WRITTEN TASK: From the Druid aggregation thread, output the passage between "11:05 server=server2 31" and "dimensions (server here)", inclusive, copied word for word.

EXCERPT PROVIDED:
════════════════════
Have a different aggregation for the time dimension than for other dimensions?

Hello,

I have been experimenting a bit with Druid and I have the following question: in a query, is it possible to specify a “granularity aggregator” (on the time dimension) that would be different from the aggregator ran against other dimensions?

For instance, let’s say I have 2 servers, each one with a certain number of active connections to another system. This number of active connections reflects a state at a given time and can go up and down. Every minute, each server sends its number. In Druid I have this data (server is a dimension):

11:03 server=server1 12

11:03 server=server2 42

11:04 server=server1 24

11:04 server=server2 33

11:05 server=server1 19

11:05 server=server2 31

Let’s say I want to draw a graph showing the maximum number of active connections, cross servers, with a “hour” granularity (just an example, could be “15min”, “day”, …).

If I run the query with “hour” as granularity and “sum” as the aggregator, it gives me: sum(12,42,24,33,19,31) = 161, which doesn’t mean anything in my case (no sense to sum different values from the same server).

Instead I would like to issue a query with

  • “hour” as the granularity

  • “max” as the aggregator against the time dimension

  • “sum” as the aggregator against other dimensions (server here)

The query would do:

  • Apply the granularity aggregator (max) on the granularity period

11:00 server=server1 24

11:00 server=server2 42

  • Apply the dimensions aggregator (sum)

11:00 66

–> And thus I would get 66.

Does it make sense? Do you know how I could achieve this?

Of course I could do it “manually” by running a groupBy query on all dimensions with the minute granularity and aggregating myself with post-processing but it means transferring a lot of data to the caller (+ probably performance impacts).

To illustrate differently, it seems that OpenTSDB calls this “downsampling”: http://opentsdb.net/docs/build/html/user_guide/query/index.html#downsampling

Thank you,

Thomas

Hi Thomas, I’m very confused by what you are trying to do. Can you describe how this is different than Druid’s concept of rollup?

Hello Fangjin,

Basically I would like to rollup on the timestamp dimension using an operator “max” and rollup on other dimensions using an operator “sum”.

From what I understood, in a Druid query you specify an operator and it is used to do the rollups on all dimensions (timestamp and others).

For instance

{
“queryType”: “groupBy”,
“dataSource”: “XXX”,
“granularity”: “hour”,
“aggregations”: [ {“type”: “longSum”, “name”:“metricAgg”, “fieldName”: “metric”} ],
“intervals”: [ “XXX” ]
}

``

will sum all the points in the same hour interval (so sum on the timestamp dimension to get “hour” granularity and sum on the other dimensions because not specified in “dimensions”).
════════════════════
MATERIAL SUPPLIED:
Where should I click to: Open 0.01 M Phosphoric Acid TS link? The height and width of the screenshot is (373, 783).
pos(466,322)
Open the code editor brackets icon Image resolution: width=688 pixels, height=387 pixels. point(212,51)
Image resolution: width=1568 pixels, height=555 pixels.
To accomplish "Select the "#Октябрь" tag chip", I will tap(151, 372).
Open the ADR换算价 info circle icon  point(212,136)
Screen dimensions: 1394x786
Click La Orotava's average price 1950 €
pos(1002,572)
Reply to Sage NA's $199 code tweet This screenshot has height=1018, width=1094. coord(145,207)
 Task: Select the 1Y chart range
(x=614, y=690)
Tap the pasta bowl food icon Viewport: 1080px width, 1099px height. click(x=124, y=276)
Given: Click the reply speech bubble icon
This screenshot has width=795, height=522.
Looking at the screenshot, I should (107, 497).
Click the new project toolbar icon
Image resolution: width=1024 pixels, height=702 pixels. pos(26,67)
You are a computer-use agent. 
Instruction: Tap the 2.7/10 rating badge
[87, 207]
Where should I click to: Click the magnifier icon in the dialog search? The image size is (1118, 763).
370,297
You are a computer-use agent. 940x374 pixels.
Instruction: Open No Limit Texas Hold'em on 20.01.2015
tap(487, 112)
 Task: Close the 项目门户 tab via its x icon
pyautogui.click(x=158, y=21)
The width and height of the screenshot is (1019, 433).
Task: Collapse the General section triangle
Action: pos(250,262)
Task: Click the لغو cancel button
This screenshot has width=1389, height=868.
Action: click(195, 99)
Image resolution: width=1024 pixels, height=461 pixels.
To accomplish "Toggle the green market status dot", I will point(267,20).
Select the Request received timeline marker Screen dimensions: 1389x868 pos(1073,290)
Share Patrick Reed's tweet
════════════════════
FULL RESPONSE:
11:05 server=server2 31

Let’s say I want to draw a graph showing the maximum number of active connections, cross servers, with a “hour” granularity (just an example, could be “15min”, “day”, …).

If I run the query with “hour” as granularity and “sum” as the aggregator, it gives me: sum(12,42,24,33,19,31) = 161, which doesn’t mean anything in my case (no sense to sum different values from the same server).

Instead I would like to issue a query with

  • “hour” as the granularity

  • “max” as the aggregator against the time dimension

  • “sum” as the aggregator against other dimensions (server here)